You are one of three types of people. You either love new and old Mumford & Sons, you love old Mumford but don’t like the new sound, or you were never a fan of Mumford at all. If you are the latter, you’re missing out and should read on. If you’re either of the former, you’re definitely in for a treat. Check out this music to add to your Mumford-filled playlists.
If you are longing for that delicious old Mumford folk/rock sound, look no further. The British alternative rock band Bear’s Den was formed in 2012. Its record label, Communion, was founded by Ben Lovett of Mumford & Sons, and the two bands are very supportive of each other. They were also featured in the must-see documentary Austin to Boston with Ben Howard, Nathaniel Rateliff, and The Staves (all exceptional acts in their own right).
Gregory Alan Isakov
Born in South Africa, raised in Philadelphia, and now living in Colorado, Gregory Alan Isakov uses his extensive travels to influence his songwriting. I would recommend this folk artist if your tastes are on the slower side of the folk spectrum. He is an exceptional songwriter and all-around nice guy. There isn’t just one album of his I could recommend because, to be honest, they are all exceptional, but you’re well-off starting with his 2009 album This Empty Northern Hemisphere.
I cannot say enough about the Scottish rock band Frightened Rabbit. Scott Hutchison’s lyrics are the honest, real kind that sear through you. Listen to the song “Poke” from The Midnight Organ Fight, an album that sounds like it stems from a pretty epic breakup. If you are into new Mumford, give it a listen. The band’s new album, Painting of a Panic Attack, comes out April 8. In the meantime I recommend The Midnight Organ Fight and The Winter of Mixed Drinks. Frightened Rabbit is currently touring, so get your tickets while you can (*cough* I already got mine *cough cough*).

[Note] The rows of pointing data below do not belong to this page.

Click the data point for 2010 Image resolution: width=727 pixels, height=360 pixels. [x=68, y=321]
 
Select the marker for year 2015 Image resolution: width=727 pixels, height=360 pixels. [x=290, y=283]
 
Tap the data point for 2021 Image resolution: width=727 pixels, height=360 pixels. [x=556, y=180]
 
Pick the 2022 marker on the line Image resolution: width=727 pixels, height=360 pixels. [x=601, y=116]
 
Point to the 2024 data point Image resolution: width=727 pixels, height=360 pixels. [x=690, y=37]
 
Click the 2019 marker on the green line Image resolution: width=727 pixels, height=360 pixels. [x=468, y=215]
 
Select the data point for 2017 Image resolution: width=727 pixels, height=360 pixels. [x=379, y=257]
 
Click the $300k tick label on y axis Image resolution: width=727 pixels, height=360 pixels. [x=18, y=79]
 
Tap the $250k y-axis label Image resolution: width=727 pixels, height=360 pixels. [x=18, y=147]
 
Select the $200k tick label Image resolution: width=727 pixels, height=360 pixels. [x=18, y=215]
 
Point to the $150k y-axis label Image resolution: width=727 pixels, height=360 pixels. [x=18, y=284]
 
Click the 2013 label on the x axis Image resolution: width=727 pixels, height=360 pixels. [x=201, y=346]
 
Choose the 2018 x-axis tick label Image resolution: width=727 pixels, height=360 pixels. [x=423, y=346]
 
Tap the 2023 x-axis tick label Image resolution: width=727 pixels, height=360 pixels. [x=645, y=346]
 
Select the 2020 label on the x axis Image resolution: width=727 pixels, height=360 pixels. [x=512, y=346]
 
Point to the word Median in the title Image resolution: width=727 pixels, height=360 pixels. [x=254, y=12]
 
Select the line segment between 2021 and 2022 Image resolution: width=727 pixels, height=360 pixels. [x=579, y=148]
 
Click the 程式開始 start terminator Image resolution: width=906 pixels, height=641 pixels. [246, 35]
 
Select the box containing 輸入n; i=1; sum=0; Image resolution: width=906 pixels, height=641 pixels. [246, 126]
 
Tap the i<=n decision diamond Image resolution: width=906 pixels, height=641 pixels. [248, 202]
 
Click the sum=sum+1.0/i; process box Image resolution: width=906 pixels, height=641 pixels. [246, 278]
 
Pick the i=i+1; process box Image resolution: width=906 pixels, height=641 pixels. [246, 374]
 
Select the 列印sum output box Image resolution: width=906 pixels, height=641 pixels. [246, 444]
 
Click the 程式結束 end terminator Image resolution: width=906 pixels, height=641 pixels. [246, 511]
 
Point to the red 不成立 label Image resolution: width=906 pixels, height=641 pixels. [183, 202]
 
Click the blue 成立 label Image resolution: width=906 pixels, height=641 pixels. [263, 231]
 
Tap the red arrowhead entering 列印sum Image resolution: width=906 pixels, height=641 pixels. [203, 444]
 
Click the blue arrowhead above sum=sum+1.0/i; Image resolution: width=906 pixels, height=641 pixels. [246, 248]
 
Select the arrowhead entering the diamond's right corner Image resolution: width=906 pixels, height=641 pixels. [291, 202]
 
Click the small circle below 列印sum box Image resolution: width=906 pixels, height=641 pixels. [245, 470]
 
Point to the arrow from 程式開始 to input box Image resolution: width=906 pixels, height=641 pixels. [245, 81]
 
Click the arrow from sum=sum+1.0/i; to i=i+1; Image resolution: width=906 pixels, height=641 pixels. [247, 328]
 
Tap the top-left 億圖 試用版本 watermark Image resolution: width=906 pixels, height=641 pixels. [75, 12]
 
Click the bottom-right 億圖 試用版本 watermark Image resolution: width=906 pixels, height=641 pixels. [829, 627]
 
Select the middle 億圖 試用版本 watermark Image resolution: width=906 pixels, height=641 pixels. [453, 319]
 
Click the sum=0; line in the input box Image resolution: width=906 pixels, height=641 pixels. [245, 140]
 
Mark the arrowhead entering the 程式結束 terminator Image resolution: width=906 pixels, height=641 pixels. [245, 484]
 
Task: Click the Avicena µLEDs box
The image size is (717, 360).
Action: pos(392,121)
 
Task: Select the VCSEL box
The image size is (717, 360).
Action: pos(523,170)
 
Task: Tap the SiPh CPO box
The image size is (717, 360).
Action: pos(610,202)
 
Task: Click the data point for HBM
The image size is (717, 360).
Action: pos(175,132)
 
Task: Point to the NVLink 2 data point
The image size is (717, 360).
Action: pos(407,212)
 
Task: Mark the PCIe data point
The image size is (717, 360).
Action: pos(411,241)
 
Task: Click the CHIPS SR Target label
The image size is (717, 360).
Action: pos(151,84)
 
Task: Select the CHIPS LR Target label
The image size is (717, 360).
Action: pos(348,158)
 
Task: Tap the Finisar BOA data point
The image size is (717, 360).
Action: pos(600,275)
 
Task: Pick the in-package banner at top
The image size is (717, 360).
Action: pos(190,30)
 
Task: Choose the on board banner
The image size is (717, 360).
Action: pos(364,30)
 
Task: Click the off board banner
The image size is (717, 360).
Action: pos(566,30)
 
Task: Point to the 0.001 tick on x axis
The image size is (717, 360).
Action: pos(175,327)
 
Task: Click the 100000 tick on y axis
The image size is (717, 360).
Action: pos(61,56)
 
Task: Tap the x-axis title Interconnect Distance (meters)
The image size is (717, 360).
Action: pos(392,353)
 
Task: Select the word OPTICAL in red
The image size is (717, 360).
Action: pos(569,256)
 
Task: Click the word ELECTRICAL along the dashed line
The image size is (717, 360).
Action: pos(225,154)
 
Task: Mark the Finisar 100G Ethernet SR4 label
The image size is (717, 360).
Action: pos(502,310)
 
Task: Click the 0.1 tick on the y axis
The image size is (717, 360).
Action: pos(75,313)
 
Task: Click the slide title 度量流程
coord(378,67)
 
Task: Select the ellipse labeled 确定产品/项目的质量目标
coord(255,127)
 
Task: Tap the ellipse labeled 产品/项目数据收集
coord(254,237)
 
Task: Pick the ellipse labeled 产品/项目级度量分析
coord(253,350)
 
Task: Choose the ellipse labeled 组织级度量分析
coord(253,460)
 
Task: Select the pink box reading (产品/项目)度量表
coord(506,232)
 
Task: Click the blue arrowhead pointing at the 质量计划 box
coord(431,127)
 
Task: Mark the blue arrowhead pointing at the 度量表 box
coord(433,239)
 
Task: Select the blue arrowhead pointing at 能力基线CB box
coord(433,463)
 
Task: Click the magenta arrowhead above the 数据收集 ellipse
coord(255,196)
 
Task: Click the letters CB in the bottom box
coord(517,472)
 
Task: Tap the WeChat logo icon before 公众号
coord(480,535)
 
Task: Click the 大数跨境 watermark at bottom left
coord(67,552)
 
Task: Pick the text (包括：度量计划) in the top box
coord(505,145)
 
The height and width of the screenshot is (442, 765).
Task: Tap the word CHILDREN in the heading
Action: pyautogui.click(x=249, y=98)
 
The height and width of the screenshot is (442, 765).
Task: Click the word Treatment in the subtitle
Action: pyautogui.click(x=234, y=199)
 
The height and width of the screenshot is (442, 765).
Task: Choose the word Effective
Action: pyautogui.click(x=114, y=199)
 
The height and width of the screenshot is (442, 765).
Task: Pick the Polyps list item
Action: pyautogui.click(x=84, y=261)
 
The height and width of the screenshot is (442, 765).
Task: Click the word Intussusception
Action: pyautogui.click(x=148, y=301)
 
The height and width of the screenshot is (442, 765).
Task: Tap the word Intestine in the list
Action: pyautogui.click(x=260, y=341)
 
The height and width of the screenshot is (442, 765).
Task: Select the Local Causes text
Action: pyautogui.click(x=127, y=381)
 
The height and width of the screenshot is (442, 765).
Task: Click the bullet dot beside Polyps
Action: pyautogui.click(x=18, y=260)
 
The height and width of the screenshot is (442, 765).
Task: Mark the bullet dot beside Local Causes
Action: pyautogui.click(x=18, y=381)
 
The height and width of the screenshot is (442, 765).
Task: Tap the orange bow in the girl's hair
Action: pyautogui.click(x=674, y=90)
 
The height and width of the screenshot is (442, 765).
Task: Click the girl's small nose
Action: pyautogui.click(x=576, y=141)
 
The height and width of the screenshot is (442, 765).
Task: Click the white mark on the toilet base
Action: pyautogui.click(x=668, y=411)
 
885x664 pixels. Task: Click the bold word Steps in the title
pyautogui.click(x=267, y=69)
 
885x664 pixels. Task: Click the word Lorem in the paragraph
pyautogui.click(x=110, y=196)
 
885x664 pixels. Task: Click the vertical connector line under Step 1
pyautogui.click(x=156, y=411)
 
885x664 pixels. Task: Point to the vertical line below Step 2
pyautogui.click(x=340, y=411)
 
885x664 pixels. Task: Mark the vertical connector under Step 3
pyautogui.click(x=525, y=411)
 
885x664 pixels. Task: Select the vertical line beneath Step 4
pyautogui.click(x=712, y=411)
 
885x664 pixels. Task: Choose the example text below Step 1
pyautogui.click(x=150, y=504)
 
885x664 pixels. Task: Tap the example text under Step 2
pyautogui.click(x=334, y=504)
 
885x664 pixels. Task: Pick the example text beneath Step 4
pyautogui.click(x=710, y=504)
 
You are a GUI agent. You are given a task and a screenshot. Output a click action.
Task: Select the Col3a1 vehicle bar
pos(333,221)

If you couldn’t tell, I am about half a cup obsessed with all things Scott Hutchison (the lead singer of Frightened Rabbit), who is the mastermind behind Owl John. I would say this is a happy medium between new and old Mumford, but it most definitely forges a unique sound of its own. Not only does this man write straight poetic lyrics, but he also does his own album artwork. Before starting Frightened Rabbit, he studied illustration at the Glasgow School of Art. Owl John has a slightly more chill sound because he was wanting to get away from the Frightened Rabbit sound. My personal favorite track on his album is “A Good Reason to Grow Old.”
Dry the River
English alternative rock band Dry the River is another group that would appeal to fans of both new and old Mumford. It’s a little more on the slower side with songs such as “Shallow Bed” (which I recommend). Unfortunately on November 12 last year, the band members announced that they were splitting up to go their own ways. They did leave a parting gift to fans, however, with a final EP titled Hooves of Doubt.
First Aid Kit
Sisters Klara and Johanna Söderberg are the Swedish folk duo that make up First Aid Kit. In their early and mid twenties, they already have one EP and three albums under their belt. They almost sound like Brandi Carlile but a little softer, and they’ve toured and recorded with big names such as Conor Oberst and Jack White. The main point I would like to make is that I want to put them in a suitcase, fly to Greenwich Village, set them on the stage of The Bitter End, and force them to perform so that all who are listening can be transformed back to when the sixties folk era was just coming up. Dream big, right?
City and Colour
With a voice like butter, Canadian singer Dallas Green performs acoustic folk music under the name City and Colour (Dallas = city, Green = color ... clever). Green was the guitarist and backup vocals for Alexisonfire in the past, but you might also recognize him from You+Me, which is the duo of Green and Alecia Moore (also known as Pink). He says the best music for him is sad music, which is awesome if you’re a Mumford fan. If you too love sad acoustic folk music, hearten yourself with that there’s a wealth of music left to discover.